Well, in Hermione's case, she may not wanted to give her parents that level of grief. Although frankly, I'd rather remember a loved one who I think died then not remember them at all, and I suspect that Hermione would think the same way. So canon Hermione likely didn't really think this through. (Frankly, the first time I read what she did to her parents, I was absolutely appalled- I don't think Rowling really appreciates how absolutely insidious and violating memory modification is.)

Comment author: TimS 12 July 2013 03:31:55PM *  2 points [-]

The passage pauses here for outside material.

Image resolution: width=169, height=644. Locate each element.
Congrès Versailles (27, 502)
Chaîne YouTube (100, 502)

I distantly recall that canon!Hermione was trying to remove her parents as potential hostages / revenge targets. I think the goal was to get them to Australia without violating the Statute of Secrecy. This doesn't make sense, now that I think about it - her parents already knew she was a witch, why is telling them about the war a violation of secrecy. Updating towards my memory being wrong.

Even assuming my memory is right, I agree with you that Rowling's reasoning is disturbing. There are so many other ways to protect the information in canon (eg Fidelius), yet Rowling picks the least consensual, least possible to give informed consent method.

Comment author: Eugine_Nier 13 July 2013 04:05:30AM 0 points [-]

I distantly recall that canon!Hermione was trying to remove her parents as potential hostages / revenge targets. I think the goal was to get them to Australia without violating the Statute of Secrecy. This doesn't make sense, now that I think about it - her parents already knew she was a witch, why is telling them about the war a violation of secrecy.

I suspect this is because they wouldn't voluntarily abandon their daughter, this was her way of pulling a more hero than thou on them.